Projeto que altera vale-alimentação de servidores gera polêmica em Parauapebas

Projeto que altera vale-alimentação de servidores gera polêmica em Parauapebas

O prefeito de Parauapebas, Aurélio Goiano, encaminhou à Câmara Municipal o Projeto de Lei nº 17/2026, que propõe mudanças significativas no auxílio-alimentação dos servidores públicos municipais. Pela proposta, o benefício, atualmente pago em dinheiro no valor de R$ 1.500 mensais, passaria a ser concedido exclusivamente por meio de cartão-benefício . A justificativa da gestão municipal se baseia em entendimento do Superior Tribunal de Justiça (STJ) que diferencia a incidência de contribuição previdenciária conforme a forma de pagamento: quando pago em pecúnia, o auxílio integra a base de cálculo para contribuição patronal, o que não ocorre quando concedido via cartão ou tíquete .
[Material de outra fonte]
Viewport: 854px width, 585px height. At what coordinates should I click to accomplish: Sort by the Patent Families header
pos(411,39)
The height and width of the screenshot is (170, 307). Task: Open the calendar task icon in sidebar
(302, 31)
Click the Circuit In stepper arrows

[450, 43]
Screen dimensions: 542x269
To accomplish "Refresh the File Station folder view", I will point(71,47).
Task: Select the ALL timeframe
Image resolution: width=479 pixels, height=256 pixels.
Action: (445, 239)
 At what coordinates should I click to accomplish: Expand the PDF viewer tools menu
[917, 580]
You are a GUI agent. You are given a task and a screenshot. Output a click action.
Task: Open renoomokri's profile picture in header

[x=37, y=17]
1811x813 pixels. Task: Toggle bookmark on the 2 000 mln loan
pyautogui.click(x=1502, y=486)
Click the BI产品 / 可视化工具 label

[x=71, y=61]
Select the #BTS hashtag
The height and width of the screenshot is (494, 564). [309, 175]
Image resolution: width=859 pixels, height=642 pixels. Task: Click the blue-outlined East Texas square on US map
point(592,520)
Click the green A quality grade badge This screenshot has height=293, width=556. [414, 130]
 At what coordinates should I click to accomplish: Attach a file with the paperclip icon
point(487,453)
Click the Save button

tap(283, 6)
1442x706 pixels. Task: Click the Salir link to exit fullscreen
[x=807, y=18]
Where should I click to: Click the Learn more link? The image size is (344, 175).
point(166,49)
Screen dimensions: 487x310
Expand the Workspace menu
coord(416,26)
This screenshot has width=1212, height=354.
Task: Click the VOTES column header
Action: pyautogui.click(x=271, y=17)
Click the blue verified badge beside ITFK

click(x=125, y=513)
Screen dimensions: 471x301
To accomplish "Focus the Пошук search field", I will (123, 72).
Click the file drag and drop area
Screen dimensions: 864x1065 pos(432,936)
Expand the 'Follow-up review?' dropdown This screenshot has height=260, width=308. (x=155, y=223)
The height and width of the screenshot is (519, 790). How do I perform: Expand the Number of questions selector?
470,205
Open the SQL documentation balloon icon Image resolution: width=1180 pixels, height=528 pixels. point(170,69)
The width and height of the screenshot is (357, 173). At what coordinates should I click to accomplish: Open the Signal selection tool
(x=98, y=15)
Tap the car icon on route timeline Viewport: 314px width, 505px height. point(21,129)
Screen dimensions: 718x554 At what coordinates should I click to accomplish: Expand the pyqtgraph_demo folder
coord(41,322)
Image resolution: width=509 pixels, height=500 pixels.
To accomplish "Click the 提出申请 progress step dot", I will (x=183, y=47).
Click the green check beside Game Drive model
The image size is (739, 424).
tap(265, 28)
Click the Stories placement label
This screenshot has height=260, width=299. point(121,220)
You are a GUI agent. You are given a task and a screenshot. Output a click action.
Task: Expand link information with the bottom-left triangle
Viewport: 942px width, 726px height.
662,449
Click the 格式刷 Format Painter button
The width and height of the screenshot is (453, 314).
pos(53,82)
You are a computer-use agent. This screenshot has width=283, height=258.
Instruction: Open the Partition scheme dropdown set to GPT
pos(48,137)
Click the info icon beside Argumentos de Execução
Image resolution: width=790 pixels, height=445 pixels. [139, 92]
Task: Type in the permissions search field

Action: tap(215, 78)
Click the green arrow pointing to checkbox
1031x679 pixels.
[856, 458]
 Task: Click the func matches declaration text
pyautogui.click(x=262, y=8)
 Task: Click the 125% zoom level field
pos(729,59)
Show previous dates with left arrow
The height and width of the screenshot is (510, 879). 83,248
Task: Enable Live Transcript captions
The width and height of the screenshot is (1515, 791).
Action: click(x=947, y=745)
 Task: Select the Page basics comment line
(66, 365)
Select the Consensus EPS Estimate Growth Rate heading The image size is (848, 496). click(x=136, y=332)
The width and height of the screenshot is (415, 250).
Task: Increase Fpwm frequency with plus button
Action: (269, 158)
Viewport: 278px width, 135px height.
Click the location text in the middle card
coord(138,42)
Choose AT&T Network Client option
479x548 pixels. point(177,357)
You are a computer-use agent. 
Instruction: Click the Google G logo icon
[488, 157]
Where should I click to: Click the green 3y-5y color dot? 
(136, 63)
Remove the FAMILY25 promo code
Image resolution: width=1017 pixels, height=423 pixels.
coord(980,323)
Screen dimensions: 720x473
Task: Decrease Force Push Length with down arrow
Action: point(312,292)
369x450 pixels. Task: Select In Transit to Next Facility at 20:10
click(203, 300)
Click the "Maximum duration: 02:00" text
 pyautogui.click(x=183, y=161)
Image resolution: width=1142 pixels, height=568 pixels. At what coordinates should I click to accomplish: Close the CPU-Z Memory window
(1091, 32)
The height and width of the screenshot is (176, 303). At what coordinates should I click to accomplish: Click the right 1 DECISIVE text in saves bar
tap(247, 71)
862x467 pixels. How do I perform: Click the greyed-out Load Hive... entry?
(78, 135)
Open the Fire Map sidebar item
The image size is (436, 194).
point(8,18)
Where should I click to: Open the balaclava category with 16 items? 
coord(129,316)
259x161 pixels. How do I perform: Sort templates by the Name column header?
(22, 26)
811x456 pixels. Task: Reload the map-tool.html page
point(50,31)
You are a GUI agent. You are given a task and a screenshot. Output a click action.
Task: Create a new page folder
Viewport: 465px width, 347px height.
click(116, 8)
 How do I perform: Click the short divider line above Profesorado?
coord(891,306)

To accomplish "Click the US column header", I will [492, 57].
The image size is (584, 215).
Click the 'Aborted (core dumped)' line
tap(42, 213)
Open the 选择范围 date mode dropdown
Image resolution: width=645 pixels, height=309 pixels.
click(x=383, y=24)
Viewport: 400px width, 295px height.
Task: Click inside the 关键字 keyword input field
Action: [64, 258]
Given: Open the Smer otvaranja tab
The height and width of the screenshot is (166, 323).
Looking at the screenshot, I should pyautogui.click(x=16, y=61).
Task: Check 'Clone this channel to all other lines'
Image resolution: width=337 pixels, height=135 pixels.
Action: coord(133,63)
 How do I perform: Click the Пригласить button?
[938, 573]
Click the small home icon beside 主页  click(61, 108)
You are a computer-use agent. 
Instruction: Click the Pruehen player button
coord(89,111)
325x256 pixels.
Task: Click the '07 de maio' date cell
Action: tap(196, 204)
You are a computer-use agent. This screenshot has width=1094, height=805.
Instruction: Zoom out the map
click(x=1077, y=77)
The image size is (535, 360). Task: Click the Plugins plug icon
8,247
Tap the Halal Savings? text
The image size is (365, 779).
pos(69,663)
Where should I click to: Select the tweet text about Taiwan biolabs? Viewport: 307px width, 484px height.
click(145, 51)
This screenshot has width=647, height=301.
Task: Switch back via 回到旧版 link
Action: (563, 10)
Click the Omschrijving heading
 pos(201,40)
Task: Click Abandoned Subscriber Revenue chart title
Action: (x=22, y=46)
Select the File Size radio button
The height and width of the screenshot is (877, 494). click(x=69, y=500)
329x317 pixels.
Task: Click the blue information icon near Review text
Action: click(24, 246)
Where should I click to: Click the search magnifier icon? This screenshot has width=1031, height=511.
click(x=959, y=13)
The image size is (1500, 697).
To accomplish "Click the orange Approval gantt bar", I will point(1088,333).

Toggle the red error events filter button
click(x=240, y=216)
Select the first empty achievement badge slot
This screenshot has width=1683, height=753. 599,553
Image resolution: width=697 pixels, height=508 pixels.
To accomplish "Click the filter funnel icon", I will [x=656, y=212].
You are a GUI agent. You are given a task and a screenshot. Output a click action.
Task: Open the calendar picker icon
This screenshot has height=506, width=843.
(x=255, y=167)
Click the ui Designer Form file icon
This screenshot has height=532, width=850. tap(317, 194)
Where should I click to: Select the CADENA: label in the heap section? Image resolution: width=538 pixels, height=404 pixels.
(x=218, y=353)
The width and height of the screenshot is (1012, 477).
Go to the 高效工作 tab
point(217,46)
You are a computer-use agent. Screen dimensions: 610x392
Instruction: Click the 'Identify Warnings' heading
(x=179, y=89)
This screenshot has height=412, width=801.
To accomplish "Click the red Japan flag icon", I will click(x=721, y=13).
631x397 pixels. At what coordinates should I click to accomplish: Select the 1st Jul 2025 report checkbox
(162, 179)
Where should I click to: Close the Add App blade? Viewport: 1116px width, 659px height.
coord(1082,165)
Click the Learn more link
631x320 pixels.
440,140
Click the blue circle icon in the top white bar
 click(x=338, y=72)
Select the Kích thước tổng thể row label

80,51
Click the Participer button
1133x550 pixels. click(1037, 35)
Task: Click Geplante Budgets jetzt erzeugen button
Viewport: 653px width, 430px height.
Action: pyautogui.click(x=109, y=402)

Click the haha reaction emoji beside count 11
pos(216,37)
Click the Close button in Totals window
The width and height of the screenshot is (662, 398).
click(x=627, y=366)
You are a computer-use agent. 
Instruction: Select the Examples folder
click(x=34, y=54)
A medida, protocolada em regime de urgência, tem gerado forte reação negativa entre servidores e sindicatos, que classificam a proposta como um retrocesso nos direitos trabalhistas. Os críticos apontam que a mudança retirará a autonomia financeira do trabalhador, que deixará de poder utilizar o valor para despesas diversas, como pagamento de contas, compra de medicamentos ou gás de cozinha, ficando restrito a estabelecimentos credenciados . Há ainda a preocupação de que a medida possa beneficiar empresas intermediárias de fora do município, em detrimento de pequenos comerciantes locais que nem sempre possuem estrutura para operar cartões específicos de benefícios. A discussão ocorre em meio a outros questionamentos enfrentados pela administração municipal, incluindo o uso de recursos da Compensação Financeira pela Exploração Mineral (Cfem) e recentes debates públicos promovidos com participação da mineradora Vale e da Fundação Getulio Vargas (FGV) sobre o futuro econômico do município . Estudos apresentados pela FGV apontam queda progressiva na produção mineral e na arrecadação da Cfem, principal fonte de receita da cidade, o que tem levado a gestão a buscar medidas de ajuste fiscal . Sindicatos já mobilizam servidores para pressionar os vereadores a analisarem o projeto com cautela, enquanto a prefeitura defende a adequação legal e o equilíbrio das contas públicas.